人脐血CD34^ 内皮祖细胞的体外分化

目的：研究人脐血CD34^ 细胞群体中内皮祖细胞在体外分化为内皮细胞的过程中,干细胞标志以及内皮细胞表型随时间的变化。方法：将免疫磁珠细胞分选法（MACS）得到的CD34^ 细胞体外培养于纤连蛋白和无纤连蛋白处理的培养皿中,以免疫细胞化学鉴定贴壁细胞的内皮标志Flk-1和vWF,并以流式细胞仪分析其干细胞标志AC133。结果：贴壁细胞的内皮标志Flk-1和vWF是逐步出现的,d3时有27.0%贴壁细胞表达Flk-1,vWF不表达,d7时已100%表达vWF和Flk-1,纤连蛋白促进贴壁细胞内皮标志Flk-1和vWF的表达,d3时的表达百分率分别为34.0%和47.0%,d7时Flk-1和vWF的表达均为100%,在培养过程中,AC133阳性细胞的比例迅速下降,但纤连蛋白对AC133的表达无显著影响。结论：在内皮祖细胞分化的过程中,干细胞标志迅速消失,向内皮细胞分化,内皮细胞的表型是逐步出现的,纤连蛋白促进内皮祖细胞的分化。

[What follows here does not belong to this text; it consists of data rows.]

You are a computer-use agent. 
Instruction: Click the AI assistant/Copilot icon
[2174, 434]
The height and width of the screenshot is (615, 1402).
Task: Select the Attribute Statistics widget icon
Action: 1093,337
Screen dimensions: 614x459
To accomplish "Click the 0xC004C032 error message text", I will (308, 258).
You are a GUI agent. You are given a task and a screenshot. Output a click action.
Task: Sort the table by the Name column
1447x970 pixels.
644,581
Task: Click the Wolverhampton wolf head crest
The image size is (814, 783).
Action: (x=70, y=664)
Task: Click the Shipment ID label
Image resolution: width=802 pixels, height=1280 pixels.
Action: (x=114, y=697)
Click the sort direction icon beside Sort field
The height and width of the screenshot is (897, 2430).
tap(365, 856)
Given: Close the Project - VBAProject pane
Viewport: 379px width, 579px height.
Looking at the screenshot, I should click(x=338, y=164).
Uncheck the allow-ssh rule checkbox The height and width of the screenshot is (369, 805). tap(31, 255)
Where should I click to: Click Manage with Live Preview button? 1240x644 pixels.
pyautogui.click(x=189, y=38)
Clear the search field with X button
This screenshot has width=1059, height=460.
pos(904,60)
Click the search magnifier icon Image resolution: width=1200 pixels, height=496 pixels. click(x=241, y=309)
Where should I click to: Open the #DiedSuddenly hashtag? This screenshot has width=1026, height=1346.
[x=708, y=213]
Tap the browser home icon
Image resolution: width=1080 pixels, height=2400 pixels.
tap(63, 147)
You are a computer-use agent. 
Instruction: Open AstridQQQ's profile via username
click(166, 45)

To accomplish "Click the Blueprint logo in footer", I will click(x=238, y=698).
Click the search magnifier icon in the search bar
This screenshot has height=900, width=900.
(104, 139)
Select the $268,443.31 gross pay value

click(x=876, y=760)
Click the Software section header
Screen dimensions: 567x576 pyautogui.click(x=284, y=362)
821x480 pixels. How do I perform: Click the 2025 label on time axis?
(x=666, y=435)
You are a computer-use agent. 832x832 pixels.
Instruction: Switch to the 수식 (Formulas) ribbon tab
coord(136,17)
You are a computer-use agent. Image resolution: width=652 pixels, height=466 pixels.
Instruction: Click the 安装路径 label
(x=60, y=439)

Differentiation of endothelial progenitor cells from human umbilical cord blood CD 34+ cells in vitro

AIM: To study the time course of the expression of stem cell marker and endothelial cell markers on human cord blood CD34+ cells during in vitro differentiation process of endothelial progenitor cells (EPC). METHODS: CD34+ cells were selected and enriched from human cord blood by magnetically activated cell sorting (MACS), and cultured in dishes coated with or without fibronectin (Fn). Endothelial cells were identified by staining the cells with anti Flk-1 and vWF antibodies. The percentage of AC133+ cells in adherent CD34+ cell population was analyzed by fluorescence-activated cell sorting (FACS). RESULTS: The expression of Flk-1 and vWF on adherent CD34+ cells increased during the culture time, with 27.0 % positive for Flk-1 and negative for vWF at d 3, and 100 % positive for both Flk-1 and vWF at d 7. When cells were cultured in Fn-treated dishes, the percentages of Flk-1 and vWF positive cells increased to 34 % and 47 %, respectively at d 3, and 100 % at d 7. In contrast, the percentages of AC133+ cells among the adherent cell population decreased rapidly, and similar changes occurred in cells cultured in the presence of Fn. CONCLUSION: The gradual appearance of endothelial cell markers and the disappearance of stem cell marker characterized the in vitro differentiation of endothelial progenitor cells. Fibronectin accelerated the differentiation process of EPC.